Collected data:
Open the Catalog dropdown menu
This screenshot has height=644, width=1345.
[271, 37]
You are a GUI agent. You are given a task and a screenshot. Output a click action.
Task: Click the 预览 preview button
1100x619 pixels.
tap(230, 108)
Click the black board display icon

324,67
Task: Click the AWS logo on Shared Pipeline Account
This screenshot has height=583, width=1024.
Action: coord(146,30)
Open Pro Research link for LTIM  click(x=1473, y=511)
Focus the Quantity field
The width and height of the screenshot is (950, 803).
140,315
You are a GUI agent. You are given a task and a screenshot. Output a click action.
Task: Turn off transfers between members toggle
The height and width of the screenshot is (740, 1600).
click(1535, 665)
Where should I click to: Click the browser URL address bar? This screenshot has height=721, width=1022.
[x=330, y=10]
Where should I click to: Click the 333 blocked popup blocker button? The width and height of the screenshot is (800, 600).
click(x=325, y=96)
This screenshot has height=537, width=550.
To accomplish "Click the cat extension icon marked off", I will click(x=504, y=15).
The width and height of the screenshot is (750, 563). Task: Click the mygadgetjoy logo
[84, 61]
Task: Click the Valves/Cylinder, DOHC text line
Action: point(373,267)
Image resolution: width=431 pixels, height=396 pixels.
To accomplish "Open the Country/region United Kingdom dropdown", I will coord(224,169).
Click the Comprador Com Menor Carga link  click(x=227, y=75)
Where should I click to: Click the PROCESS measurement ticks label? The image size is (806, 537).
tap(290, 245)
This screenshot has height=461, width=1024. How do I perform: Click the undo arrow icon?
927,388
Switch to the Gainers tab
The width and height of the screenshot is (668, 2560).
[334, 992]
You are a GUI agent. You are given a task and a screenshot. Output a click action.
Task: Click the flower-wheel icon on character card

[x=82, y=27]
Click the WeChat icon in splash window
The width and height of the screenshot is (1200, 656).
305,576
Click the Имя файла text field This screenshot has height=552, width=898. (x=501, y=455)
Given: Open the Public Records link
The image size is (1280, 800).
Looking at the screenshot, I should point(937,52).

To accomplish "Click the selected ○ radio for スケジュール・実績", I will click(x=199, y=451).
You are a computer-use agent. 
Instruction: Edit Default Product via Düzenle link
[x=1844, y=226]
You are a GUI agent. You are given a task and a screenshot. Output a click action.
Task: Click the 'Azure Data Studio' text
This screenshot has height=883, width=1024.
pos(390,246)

• _WHAT YOU NEED TO DO_
Exactly the lines from the one containing "The width and height of the screenshot is (1200, 656)." through the final line of the records above are needed, copied word for word.

• _SOLUTION TO THE EXERCISE_
The width and height of the screenshot is (1200, 656).
305,576
Click the Имя файла text field This screenshot has height=552, width=898. (x=501, y=455)
Given: Open the Public Records link
The image size is (1280, 800).
Looking at the screenshot, I should point(937,52).

To accomplish "Click the selected ○ radio for スケジュール・実績", I will click(x=199, y=451).
You are a computer-use agent. 
Instruction: Edit Default Product via Düzenle link
[x=1844, y=226]
You are a GUI agent. You are given a task and a screenshot. Output a click action.
Task: Click the 'Azure Data Studio' text
This screenshot has height=883, width=1024.
pos(390,246)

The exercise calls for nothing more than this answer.